DIRECTIONS – State how many lines in the records below include the word "will". Give nothing but that number.

GIVEN DATA –
==*==
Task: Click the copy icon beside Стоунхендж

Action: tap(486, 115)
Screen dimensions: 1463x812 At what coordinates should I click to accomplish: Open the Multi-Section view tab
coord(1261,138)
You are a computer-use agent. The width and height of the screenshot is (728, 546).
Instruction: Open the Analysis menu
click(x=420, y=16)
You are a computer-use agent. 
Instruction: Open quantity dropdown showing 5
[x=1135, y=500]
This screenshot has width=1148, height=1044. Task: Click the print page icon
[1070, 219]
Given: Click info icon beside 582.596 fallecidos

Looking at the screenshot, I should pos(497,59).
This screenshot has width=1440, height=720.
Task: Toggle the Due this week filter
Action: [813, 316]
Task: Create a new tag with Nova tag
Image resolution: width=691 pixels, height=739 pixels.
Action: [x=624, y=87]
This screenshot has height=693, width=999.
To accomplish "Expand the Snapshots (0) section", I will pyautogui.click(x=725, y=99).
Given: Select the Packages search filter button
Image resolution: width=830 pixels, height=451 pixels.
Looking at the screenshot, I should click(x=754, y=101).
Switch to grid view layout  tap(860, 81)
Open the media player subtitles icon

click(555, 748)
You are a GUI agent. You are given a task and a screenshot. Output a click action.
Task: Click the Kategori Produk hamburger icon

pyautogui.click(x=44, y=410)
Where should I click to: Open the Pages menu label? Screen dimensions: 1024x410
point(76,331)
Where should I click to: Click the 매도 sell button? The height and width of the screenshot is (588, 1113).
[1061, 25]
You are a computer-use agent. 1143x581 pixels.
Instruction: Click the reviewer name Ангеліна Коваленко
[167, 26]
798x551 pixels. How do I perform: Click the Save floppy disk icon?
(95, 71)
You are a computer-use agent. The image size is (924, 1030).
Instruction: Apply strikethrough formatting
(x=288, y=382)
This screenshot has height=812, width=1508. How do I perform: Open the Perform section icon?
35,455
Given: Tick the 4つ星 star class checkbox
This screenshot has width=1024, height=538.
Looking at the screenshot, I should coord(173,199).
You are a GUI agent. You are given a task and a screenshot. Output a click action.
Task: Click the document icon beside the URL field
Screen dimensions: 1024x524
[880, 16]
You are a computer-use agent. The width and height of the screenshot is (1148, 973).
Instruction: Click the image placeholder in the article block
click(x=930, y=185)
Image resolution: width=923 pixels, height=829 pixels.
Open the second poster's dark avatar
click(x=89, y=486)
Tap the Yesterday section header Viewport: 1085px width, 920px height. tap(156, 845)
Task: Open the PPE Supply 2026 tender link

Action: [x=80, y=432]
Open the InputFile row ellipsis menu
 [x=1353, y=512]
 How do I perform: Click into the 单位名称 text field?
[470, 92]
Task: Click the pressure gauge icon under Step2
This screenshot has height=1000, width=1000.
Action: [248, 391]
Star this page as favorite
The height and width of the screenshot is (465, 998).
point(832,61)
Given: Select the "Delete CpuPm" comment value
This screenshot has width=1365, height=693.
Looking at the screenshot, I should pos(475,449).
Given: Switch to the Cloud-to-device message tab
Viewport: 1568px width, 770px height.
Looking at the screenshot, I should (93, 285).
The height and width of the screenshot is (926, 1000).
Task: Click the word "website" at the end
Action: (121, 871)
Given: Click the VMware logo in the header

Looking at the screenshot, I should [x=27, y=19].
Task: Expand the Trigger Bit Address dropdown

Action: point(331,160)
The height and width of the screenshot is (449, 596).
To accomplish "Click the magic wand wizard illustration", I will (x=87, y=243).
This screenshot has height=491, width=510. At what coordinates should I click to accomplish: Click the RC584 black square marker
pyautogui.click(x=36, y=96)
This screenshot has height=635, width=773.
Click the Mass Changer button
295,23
==*==
REPLY TO THE EXERCISE – 2